Until mid-April, the Madhya Pradesh forestry department had been working overtime to bring African cheetahs to Kuno Palpur by August 15. A success on this front would have been a feather in the cap of the state forestry department. Dr Vincent van der Merve, Cheetah meta-population coordinator of the Endangered Wildlife Trust in South Africa, visited Kuno Palpur at the end of April with Dr YV Jhala of the Wildlife Institute of India (WII). The expert studied the habitat and found it suitable for the introduction of African cheetahs.
While the exact number of cheetahs to import from South Africa has not been decided, MP wildlife officials are keen that at least 8 specimens – including 5 males and 3 females – be introduced. A six square kilometer enclosure is to be set up in Kuno. The animals would be released in this enclosure for the moment. Later, the males would be released into the wild before the females. While the cheetahs that will come to India will be donated by the South African group, the transportation costs are the responsibility of India.
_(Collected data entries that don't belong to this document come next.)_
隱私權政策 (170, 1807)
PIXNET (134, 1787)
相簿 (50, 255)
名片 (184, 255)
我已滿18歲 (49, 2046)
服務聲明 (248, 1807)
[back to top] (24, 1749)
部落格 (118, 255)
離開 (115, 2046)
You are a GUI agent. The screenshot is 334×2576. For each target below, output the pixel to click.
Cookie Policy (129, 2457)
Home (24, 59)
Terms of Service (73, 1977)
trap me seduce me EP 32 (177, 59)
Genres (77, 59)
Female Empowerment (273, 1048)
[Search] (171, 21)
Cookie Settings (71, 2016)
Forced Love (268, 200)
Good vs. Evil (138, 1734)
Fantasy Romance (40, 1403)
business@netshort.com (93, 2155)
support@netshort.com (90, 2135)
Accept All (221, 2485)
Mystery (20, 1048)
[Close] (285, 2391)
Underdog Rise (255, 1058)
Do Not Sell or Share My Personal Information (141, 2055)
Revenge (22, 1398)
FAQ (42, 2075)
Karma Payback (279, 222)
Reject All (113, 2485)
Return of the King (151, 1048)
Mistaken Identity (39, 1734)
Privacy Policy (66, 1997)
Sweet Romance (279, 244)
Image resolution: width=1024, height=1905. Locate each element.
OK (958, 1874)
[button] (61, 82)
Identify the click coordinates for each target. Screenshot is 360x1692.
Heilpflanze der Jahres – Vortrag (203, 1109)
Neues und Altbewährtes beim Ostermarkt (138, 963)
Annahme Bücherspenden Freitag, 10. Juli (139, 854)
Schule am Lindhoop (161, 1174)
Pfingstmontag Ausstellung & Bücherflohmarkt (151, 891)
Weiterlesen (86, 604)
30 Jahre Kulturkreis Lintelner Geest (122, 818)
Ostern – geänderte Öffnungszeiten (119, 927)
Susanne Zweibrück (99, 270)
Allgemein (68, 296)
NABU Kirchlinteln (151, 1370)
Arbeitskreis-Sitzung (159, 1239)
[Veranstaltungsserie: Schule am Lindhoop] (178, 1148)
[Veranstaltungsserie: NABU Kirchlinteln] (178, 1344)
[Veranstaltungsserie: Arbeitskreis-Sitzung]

A budget of Rs 14 crore has been allocated for this purpose.
After the South African expert’s field visit, a meeting was called by the NTCA on April 30, during which it was decided to delay the arrival of the cheetahs by a few months due to the pandemic. Officials felt that a visit to South Africa and then transporting the animals to India and transporting them to the reserve by road during the pandemic would be problematic.
According to the new schedule prepared by the NTCA, the cheetahs will be brought to India by November. According to the schedule, the forest department of the MP has been asked to complete the preliminary fencing work to create the enclosure by August, while all CITES (the Convention on International Trade in Species of Fauna and Species) clearances have been granted. endangered wild flora), import reserve letters and personalized permits must be prepared by July. Specimens to be brought to India must be captured by October.
Kuno Palpur Reserve, a 749 square kilometer national park, was chosen as the first cheetah introduction site. Subsequently, other sites in MP and Rajasthan which have shown potential can be added.
Designed in 2009, the plan to introduce the African cheetah to India was put on hold after the Supreme Court suspended the plan. After the case was reconsidered, the introduction of Cheetah was authorized by the Supreme Court in January 2020. A three-member committee, including wildlife expert MK Ranjitsinh, DG Wildlife Institute of India, Dhananjai Mohan and DIG Wildlife was appointed by the Supreme Court to oversee the introduction of the African cheetah to India.